## Document excerpt
►
“Besides the countless particular miracles that we comprise, there is that supreme irregularity – the fact that anything exists at all. Most unnaturally, there is not just Nothing. How adroit for It to happen! How deserving of our congratulations It is, for having arranged its quite impossible existence! After that, what are a few billion universes more or less.”
These words are from Douglas Harding’s epilogue to The Hierarchy of Heaven & Earth (1) published on the recommendation of C. S. Lewis, distinguished scholar and Inkling. Lewis’ introduction places it among “philosophies that have some of the same qualities as works of art”, and he is reminded in that respect of Hermann Hesse’s Glass Bead Game.
Harding describes his work as “an unconventional attempt to discover, for myself and in my own way, what I am and what I amount to in the universe. What am I? That is the question. Let me answer it as honestly and simply as I can, forgetting the ready-made answers.”
Harding also has the courage to declare that he has not found an answer. Instead, he has entered a state of “amazed reverence” that reveals his whole inquiry as both “absurd” and “a needful absurdity”. He finds that “because all my roots are in the Undiscoverable, I also am undiscoverable: I will not bear inspection, and can never make head or tail of myself. Self-knowledge is the smouldering wick that is left after the light of wonder has been put out. … If this book quenches the feeblest flame of awe, of direct awareness, in myself or anyone else, then it were better never to have written it”.
◄
## Available data
►
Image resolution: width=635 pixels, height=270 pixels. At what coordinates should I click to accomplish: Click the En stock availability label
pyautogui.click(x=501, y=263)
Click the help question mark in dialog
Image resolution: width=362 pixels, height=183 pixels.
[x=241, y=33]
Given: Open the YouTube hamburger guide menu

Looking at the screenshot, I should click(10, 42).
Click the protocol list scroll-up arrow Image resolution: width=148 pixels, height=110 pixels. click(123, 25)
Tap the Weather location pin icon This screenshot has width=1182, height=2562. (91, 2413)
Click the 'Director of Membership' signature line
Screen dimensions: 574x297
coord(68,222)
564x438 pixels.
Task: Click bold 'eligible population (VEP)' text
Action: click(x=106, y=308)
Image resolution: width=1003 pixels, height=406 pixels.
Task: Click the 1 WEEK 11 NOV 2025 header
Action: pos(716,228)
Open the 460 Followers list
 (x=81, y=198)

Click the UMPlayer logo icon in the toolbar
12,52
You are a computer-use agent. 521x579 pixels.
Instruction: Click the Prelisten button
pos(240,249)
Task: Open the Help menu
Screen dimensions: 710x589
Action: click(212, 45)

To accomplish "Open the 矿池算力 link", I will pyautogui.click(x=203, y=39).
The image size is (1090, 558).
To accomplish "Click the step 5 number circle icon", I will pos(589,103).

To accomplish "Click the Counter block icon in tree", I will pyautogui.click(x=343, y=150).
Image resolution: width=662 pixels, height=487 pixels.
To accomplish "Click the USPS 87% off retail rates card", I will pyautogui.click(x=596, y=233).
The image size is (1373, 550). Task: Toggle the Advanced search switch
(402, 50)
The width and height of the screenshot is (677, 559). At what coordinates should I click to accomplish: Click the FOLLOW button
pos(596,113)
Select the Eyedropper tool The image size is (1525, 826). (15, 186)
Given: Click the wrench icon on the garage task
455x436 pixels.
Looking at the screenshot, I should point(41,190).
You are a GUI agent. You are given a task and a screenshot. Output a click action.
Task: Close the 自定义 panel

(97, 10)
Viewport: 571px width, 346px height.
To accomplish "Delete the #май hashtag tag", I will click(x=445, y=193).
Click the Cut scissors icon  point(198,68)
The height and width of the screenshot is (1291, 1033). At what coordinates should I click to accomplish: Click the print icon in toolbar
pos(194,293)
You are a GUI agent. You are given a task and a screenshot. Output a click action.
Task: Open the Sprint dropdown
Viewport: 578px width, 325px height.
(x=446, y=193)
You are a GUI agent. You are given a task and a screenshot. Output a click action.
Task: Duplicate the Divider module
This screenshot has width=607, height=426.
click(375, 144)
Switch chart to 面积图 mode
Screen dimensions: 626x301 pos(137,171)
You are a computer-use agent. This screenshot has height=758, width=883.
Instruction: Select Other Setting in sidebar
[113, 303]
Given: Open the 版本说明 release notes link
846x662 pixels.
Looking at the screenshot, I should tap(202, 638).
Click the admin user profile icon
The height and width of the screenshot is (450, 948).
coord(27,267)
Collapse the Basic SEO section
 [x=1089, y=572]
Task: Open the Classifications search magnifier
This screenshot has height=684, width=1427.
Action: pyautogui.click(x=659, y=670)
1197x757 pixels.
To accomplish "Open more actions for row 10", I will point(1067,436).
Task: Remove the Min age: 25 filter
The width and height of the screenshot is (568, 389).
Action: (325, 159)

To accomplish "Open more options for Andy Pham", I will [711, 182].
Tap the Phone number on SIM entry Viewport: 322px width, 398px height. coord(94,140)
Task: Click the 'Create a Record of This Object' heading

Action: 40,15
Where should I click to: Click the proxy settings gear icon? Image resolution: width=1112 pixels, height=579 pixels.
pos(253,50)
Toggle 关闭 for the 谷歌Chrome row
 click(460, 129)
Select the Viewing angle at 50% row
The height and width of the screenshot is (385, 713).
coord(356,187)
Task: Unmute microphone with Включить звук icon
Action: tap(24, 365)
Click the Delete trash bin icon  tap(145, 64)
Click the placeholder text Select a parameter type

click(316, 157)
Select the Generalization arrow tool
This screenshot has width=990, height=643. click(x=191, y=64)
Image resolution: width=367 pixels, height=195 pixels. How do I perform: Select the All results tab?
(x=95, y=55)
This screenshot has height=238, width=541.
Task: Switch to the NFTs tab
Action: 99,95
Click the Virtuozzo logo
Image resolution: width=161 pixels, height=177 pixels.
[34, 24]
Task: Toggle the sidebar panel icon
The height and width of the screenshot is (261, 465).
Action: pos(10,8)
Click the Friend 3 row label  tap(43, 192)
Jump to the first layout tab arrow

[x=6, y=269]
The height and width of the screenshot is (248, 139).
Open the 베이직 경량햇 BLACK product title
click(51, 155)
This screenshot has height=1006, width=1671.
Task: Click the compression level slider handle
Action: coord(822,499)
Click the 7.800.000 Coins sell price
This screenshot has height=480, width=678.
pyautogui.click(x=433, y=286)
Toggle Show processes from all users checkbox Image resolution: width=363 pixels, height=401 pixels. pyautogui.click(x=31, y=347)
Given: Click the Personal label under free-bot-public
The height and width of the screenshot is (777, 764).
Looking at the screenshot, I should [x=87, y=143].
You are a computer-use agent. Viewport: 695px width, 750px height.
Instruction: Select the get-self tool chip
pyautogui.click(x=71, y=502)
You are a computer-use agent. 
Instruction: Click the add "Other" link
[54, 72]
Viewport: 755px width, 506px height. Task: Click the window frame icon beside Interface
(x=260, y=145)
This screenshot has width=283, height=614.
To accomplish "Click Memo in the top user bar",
◄
## To-do list
- 1) Could you express the records from the line with "Given: Open the 版本说明 release notes link" up to and including the line with "[x=6, y=269]" as a JSON list of strings, one string per line, leaving out blank lines?
- 2) Can you continue the passage on Douglas Harding's The Hierarchy of Heaven & Earth from its last sentence?
The records have no connection to the passage on Douglas Harding's book.

## Written answers
- 1)
[
  "Given: Open the 版本说明 release notes link",
  "846x662 pixels.",
  "Looking at the screenshot, I should tap(202, 638).",
  "Click the admin user profile icon",
  "The height and width of the screenshot is (450, 948).",
  "coord(27,267)",
  "Collapse the Basic SEO section",
  " [x=1089, y=572]",
  "Task: Open the Classifications search magnifier",
  "This screenshot has height=684, width=1427.",
  "Action: pyautogui.click(x=659, y=670)",
  "1197x757 pixels.",
  "To accomplish \"Open more actions for row 10\", I will point(1067,436).",
  "Task: Remove the Min age: 25 filter",
  "The width and height of the screenshot is (568, 389).",
  "Action: (325, 159)",
  "To accomplish \"Open more options for Andy Pham\", I will [711, 182].",
  "Tap the Phone number on SIM entry Viewport: 322px width, 398px height. coord(94,140)",
  "Task: Click the 'Create a Record of This Object' heading",
  "Action: 40,15",
  "Where should I click to: Click the proxy settings gear icon? Image resolution: width=1112 pixels, height=579 pixels.",
  "pos(253,50)",
  "Toggle 关闭 for the 谷歌Chrome row",
  " click(460, 129)",
  "Select the Viewing angle at 50% row",
  "The height and width of the screenshot is (385, 713).",
  "coord(356,187)",
  "Task: Unmute microphone with Включить звук icon",
  "Action: tap(24, 365)",
  "Click the Delete trash bin icon  tap(145, 64)",
  "Click the placeholder text Select a parameter type",
  "click(316, 157)",
  "Select the Generalization arrow tool",
  "This screenshot has width=990, height=643. click(x=191, y=64)",
  "Image resolution: width=367 pixels, height=195 pixels. How do I perform: Select the All results tab?",
  "(x=95, y=55)",
  "This screenshot has height=238, width=541.",
  "Task: Switch to the NFTs tab",
  "Action: 99,95",
  "Click the Virtuozzo logo",
  "Image resolution: width=161 pixels, height=177 pixels.",
  "[34, 24]",
  "Task: Toggle the sidebar panel icon",
  "The height and width of the screenshot is (261, 465).",
  "Action: pos(10,8)",
  "Click the Friend 3 row label  tap(43, 192)",
  "Jump to the first layout tab arrow",
  "[x=6, y=269]"
]

- 2)
Harding did not end his inquiry with The Hierarchy of Heaven & Earth. Instead, he went on to become a midwife of direct awareness, and The Headless Way (https://www.headless.org) was born. Where The Hierarchy of heaven & Earth is concerned with exuberant yet disciplined system building, Harding’s later work challenges each of us to ‘look for yourself’ using a set of experiments, now accessible on The Headless Way website. I reported an early, intensive experience of them on return from a four day retreat with the Headless Way in 2016 – https://contemplativeinquiry.blog/2016/07/28/look-for-yourself/ Interestingly, my wrap-around commentary, especially the post-workshop phase, would now be a little different from the one in that post, while my report of the direct experience remains the same. In my current practice, I particularly draw on a seven point version of the experiments presented in Head Off Stress (2).
I never met Douglas Harding in person – my discovery of the Headless Way is too recent. But his writing and recorded material show never-ending wonder at the miracle of existence. They also show his passion for facilitating a transformative recognition of who we really are, and then to live from that recognition.
“I certainly don’t find myself
on the brink of a bottomless abyss,
trying to make up my mind
whether to let go and take that dreadful plunge.
I am already clear of the brink
and have never been otherwise.
To see this,
all I have to do is look for myself,
and fail to find myself, and find instead
the treasure that has no name
in the well
at the world’s end.”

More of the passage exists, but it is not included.